Correct answer, wrong method in improper integral problem. Note: this is a problem from a class, but my solution has already been submitted and the assignment is locked for all students so this shouldn't break any sort of academic honesty guidelines.
$$\int_{0}^{\ln{3}}\frac{e^x}{(e^x-1)^\frac{2}{3}}dx$$
I understand that this is an improper integral given $\frac{e^0}{(e^0 - 1)^\frac{2}{3}} = \frac{1}{0}$, but I seem to have come to the right answer without using any improper integration techniques. Through two layers of u-substitution $u = e^x$ and $v = u - 1$, my answer comes to $3 \cdot 2^\frac{1}{3}$. Every online calculator I've checked with confirms that this is correct, but I don't understand why it seems to be correct without any use of improper integration techniques. This hints at some disconnect I've got with improper integrals or u-substitution, and I'm really at a loss for what it might be.
Thanks for any insight!
 A: Since the integral is improper at the lower bound, it is defined as $\lim_{\epsilon\to0} \int_\epsilon^{\ln 3}$. Let us look at what happens:
$$
\int_{\epsilon}^{\ln{3}}\frac{e^x}{(e^x-1)^\frac{2}{3}}dx
= \{ u=e^x \}
= \int_{e^\epsilon}^{3} \frac{u}{(u-1)^\frac{2}{3}} \frac{du}{u}
= \int_{e^\epsilon}^{3} \frac{du}{(u-1)^\frac{2}{3}} \\
= \{v=u-1\} 
= \int_{e^\epsilon-1}^{2} \frac{dv}{v^\frac{2}{3}}
= \int_{e^\epsilon-1}^{2} v^{-\frac{2}{3}} \, dv
= \left[ \frac{1}{3}v^{\frac{1}{3}} + C \right]_{e^\epsilon-1}^{2} \\
= \frac{1}{3} \cdot 2^{\frac{1}{3}} - \frac{1}{3} (e^\epsilon-1)^{\frac{1}{3}}
.
$$
Taking limits we find that
$\frac{1}{3} (e^\epsilon-1)^{\frac{1}{3}} \to 0 = \frac{1}{3} (e^0-1)^{\frac{1}{3}}$
as $\epsilon \to 0,$ i.e. the primitive function is defined and continuous at $0$. And that is the reason it works.

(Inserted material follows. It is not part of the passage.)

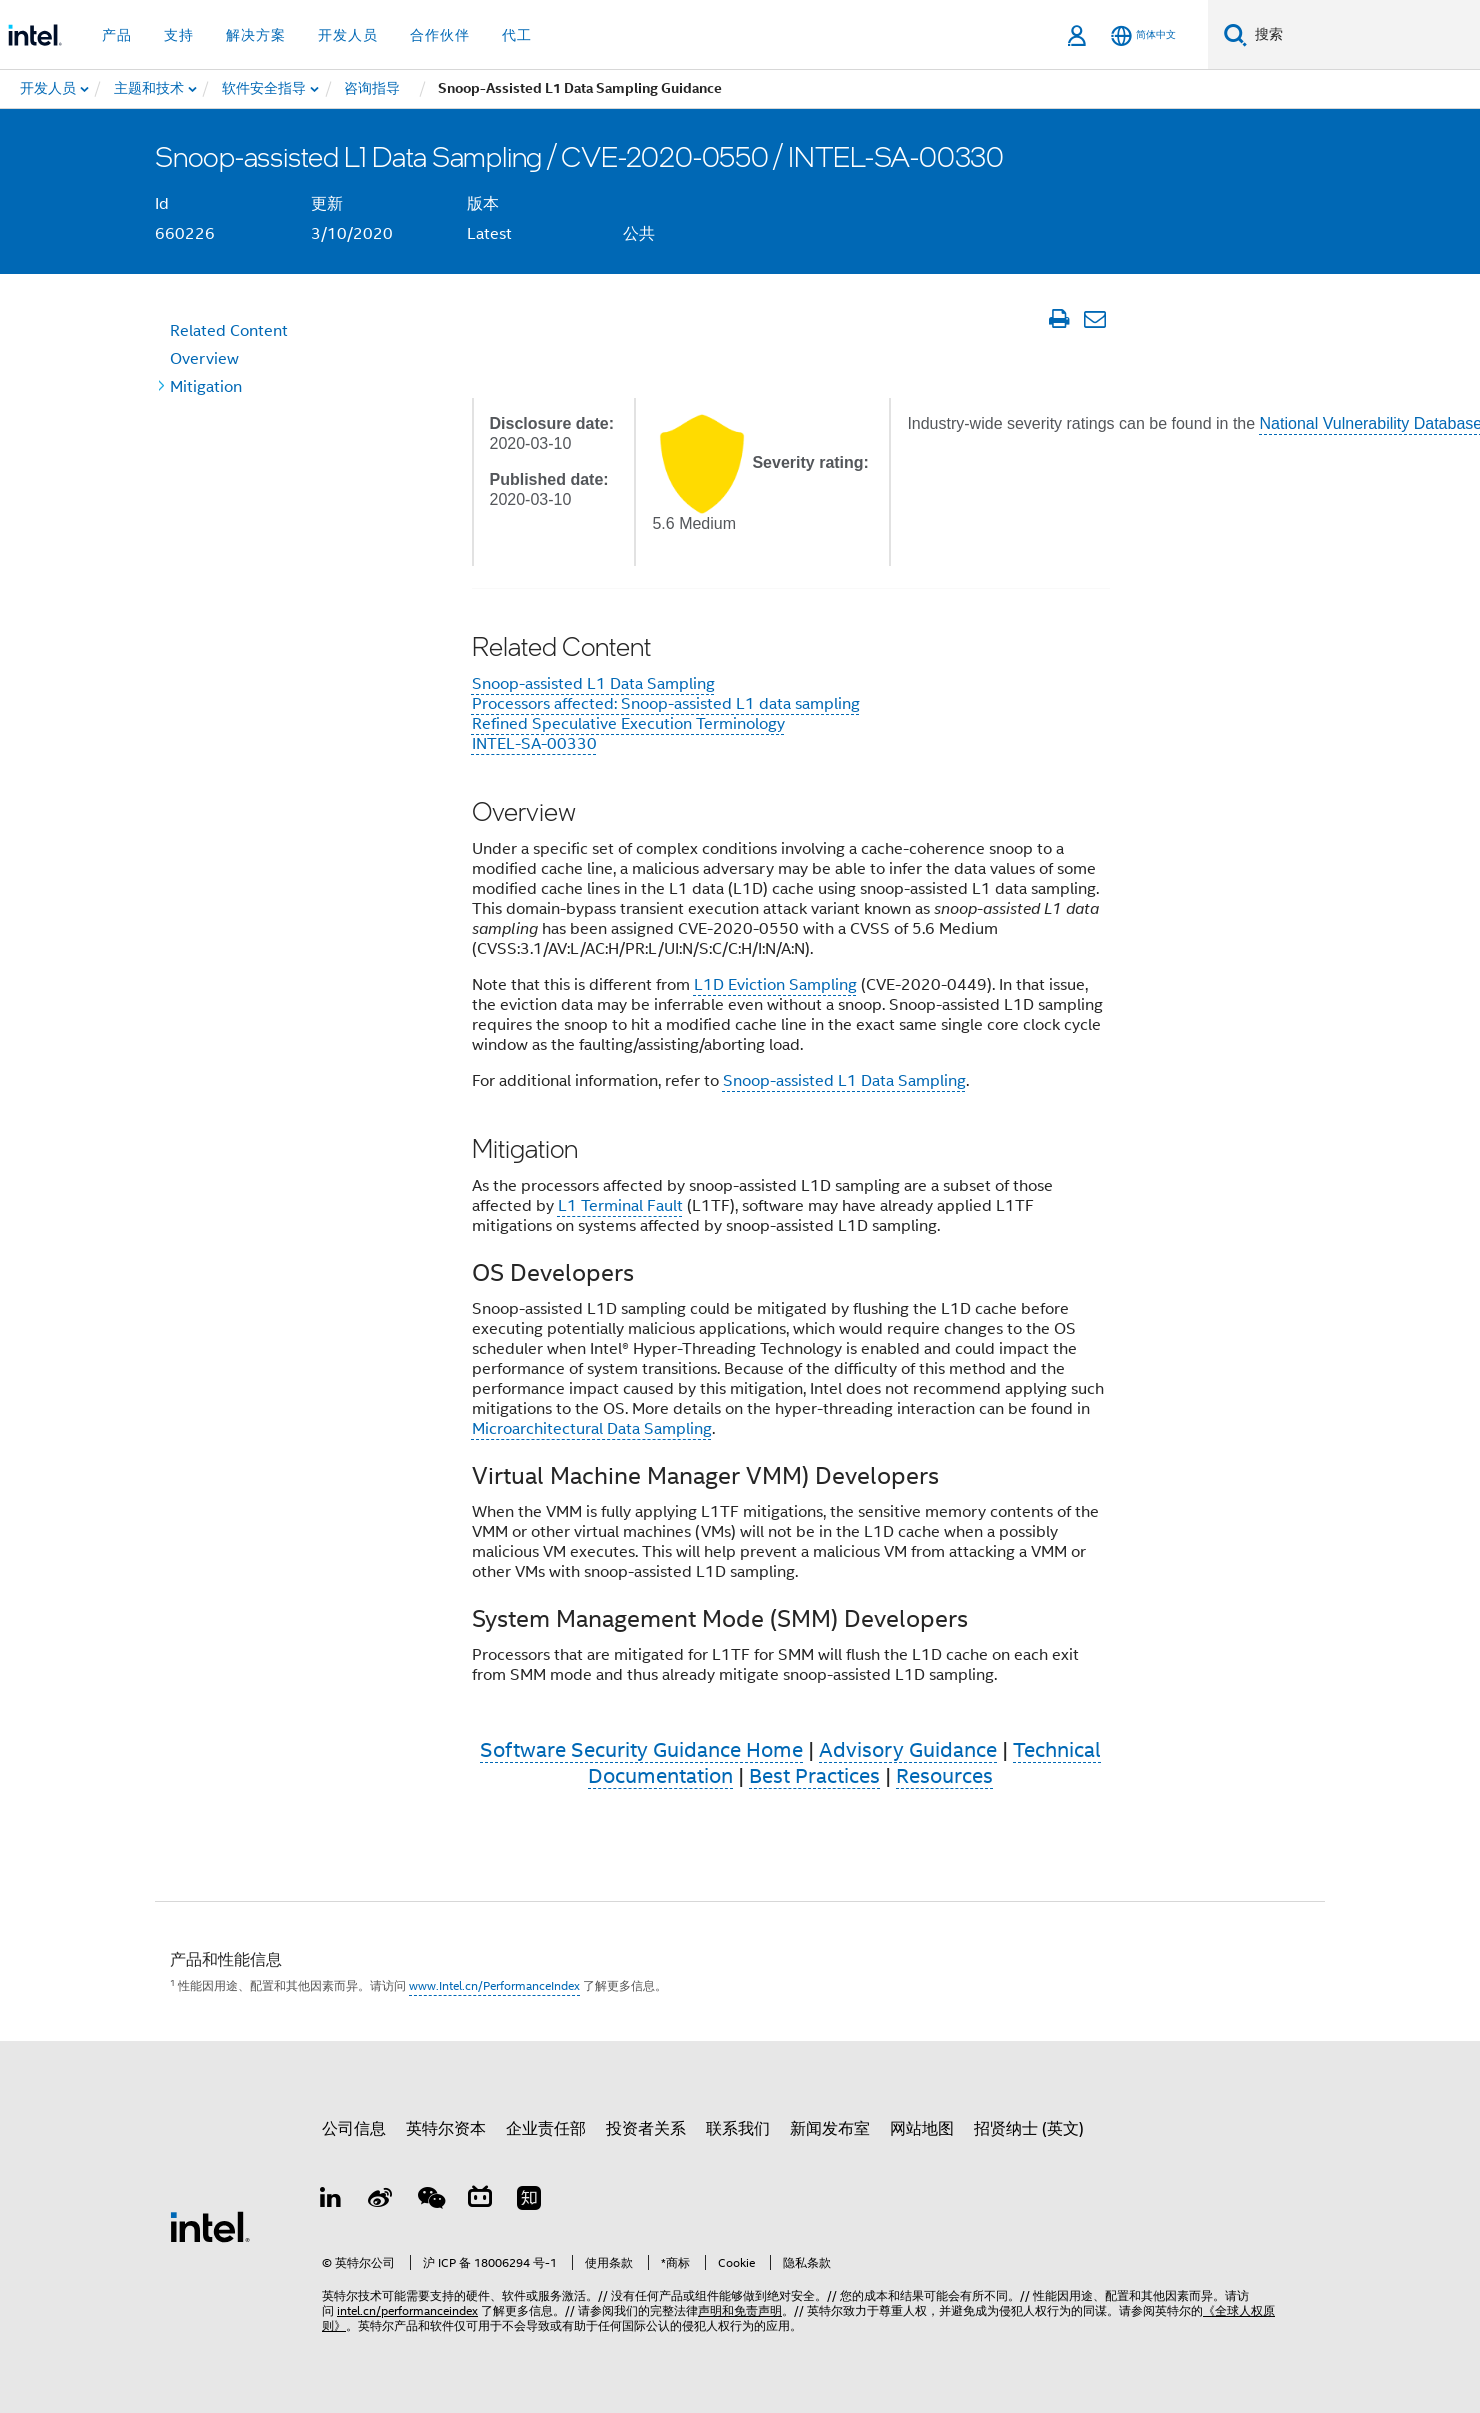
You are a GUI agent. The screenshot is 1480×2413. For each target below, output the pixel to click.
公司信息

Another example is the improper integral $\int_0^1 \ln x \, dx$. For this we get
$$
\int_\epsilon^1 \ln x \, dx = \left[ x\ln x - x \right]_\epsilon^1
= (1\ln 1-1) - (\epsilon\ln\epsilon-\epsilon).
$$
Here the lower bound term is not defined for $\epsilon=0$ and we can not just insert $\epsilon=0$ but really need to take limits (which result in $0$ so the full integral has value $-1$).

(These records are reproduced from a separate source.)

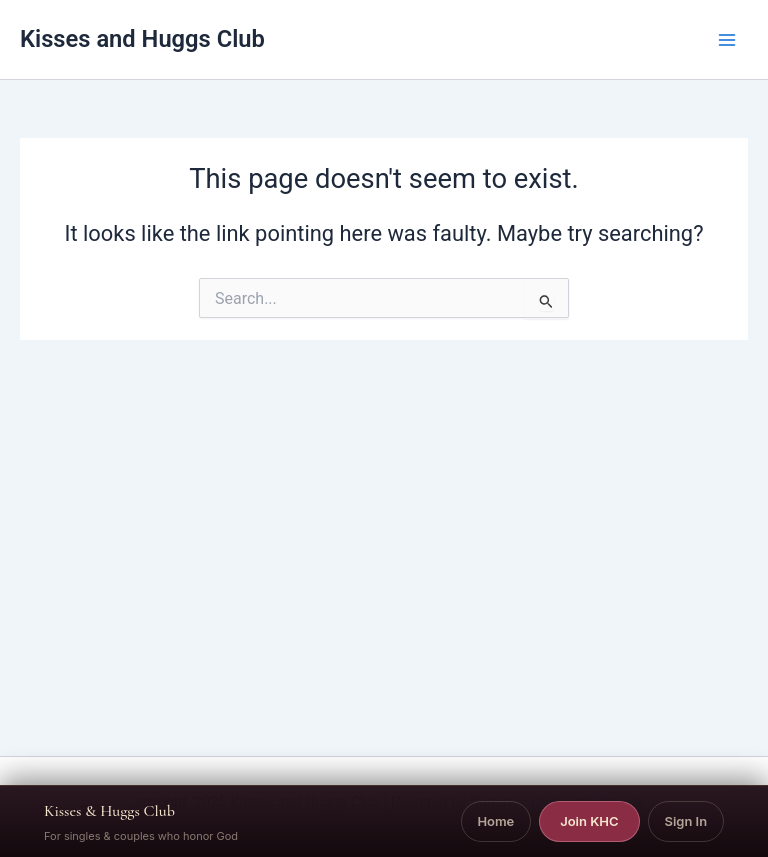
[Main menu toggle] (727, 40)
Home (495, 821)
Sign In (685, 821)
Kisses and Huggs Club (142, 39)
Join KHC (589, 821)
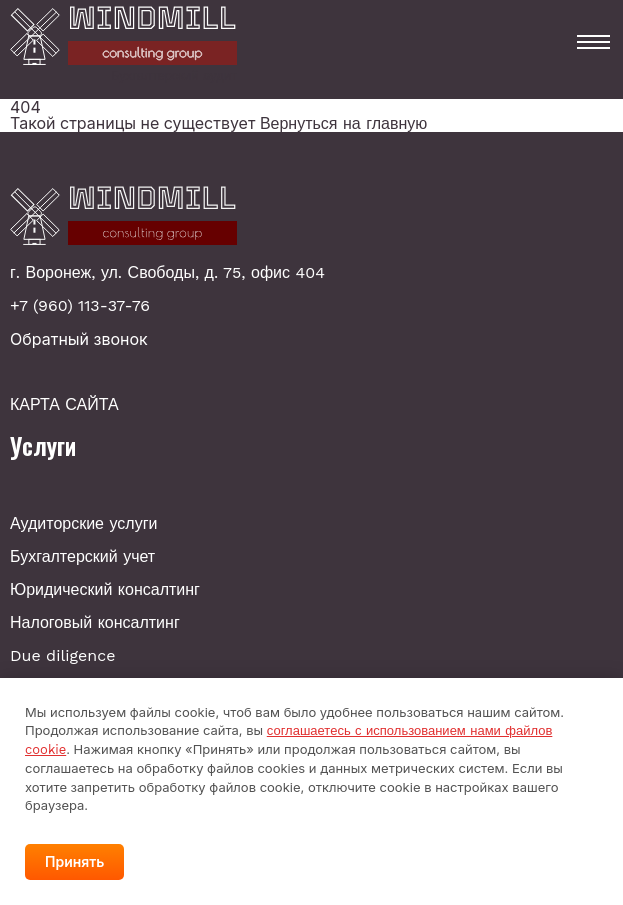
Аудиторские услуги (83, 523)
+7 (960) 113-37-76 (80, 306)
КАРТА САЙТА (64, 405)
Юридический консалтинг (105, 589)
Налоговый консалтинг (95, 622)
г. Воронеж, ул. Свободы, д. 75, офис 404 (167, 273)
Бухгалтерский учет (82, 556)
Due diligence (62, 655)
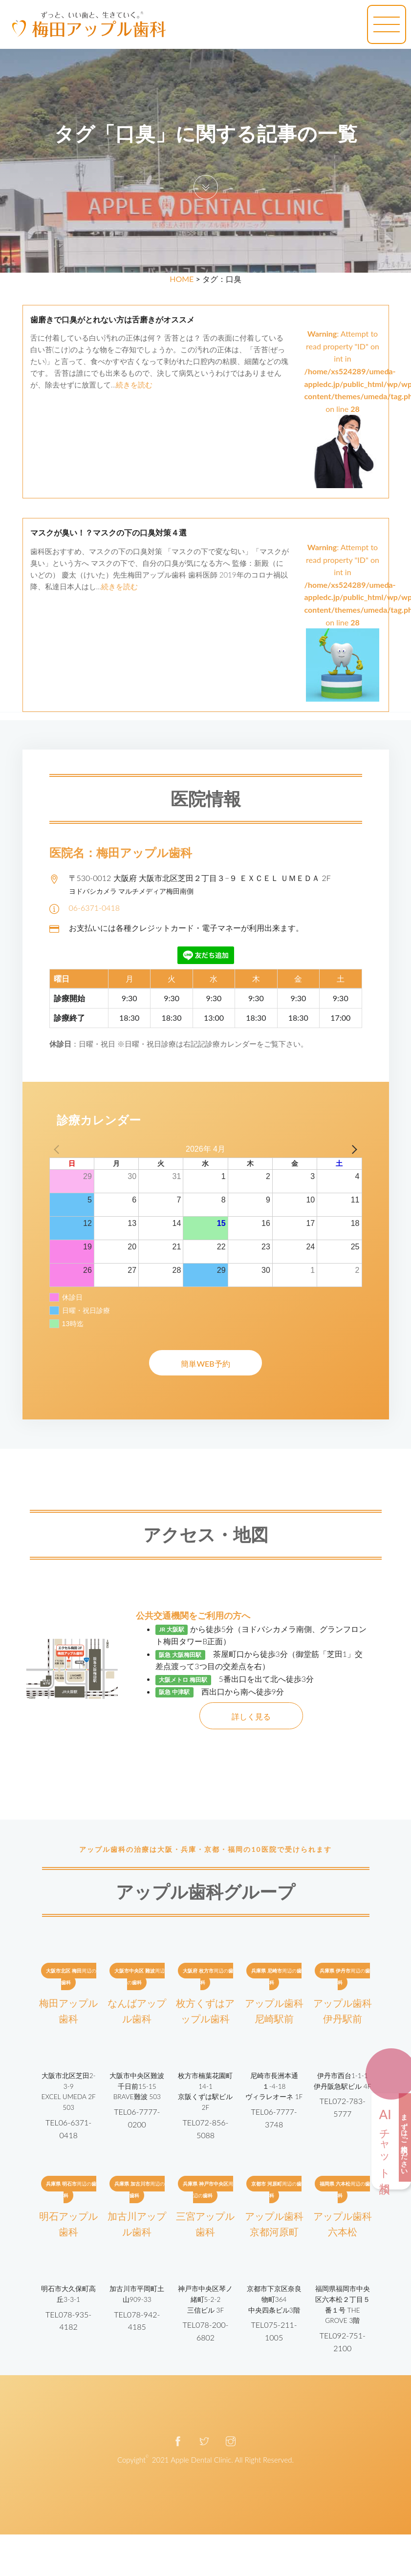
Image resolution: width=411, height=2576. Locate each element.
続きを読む (134, 384)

A: We can perform a somewhat different substitution of the form $$u^{-3} = e^x - 1, \quad -3u^{-4} du = e^x \, dx.$$  This maps the endpoints of integration from $x = 0$ to $u = \infty$ and $x = \log 3$ to $u = 2^{-1/3}$, and the integral becomes
$$\int_{u=\infty}^{2^{-1/3}} u^2 (-3u^{-4}) \, du = 3 \int_{u=2^{-1/3}}^\infty u^{-2} \, du.$$  Then we can apply the usual procedures:  $$3 \int_{u=2^{-1/3}}^\infty u^{-2} \, du = 3 \lim_{N \to \infty} \int_{u=2^{-1/3}}^N u^{-2} \, du = 3\lim_{N \to \infty} \left[- \frac{1}{u} \right]_{u=2^{-1/3}}^N = 3(2^{1/3}) - 3\lim_{N \to \infty} \frac{1}{N} = 3(2^{1/3}).$$
A: Let $u = e^x -1$.  Then $du = e^x\, dx$.  Your integral becomes
$$\int_0^2 {du\over u^{2/3}}.$$
This integral integrates at zero because the power is less than 1.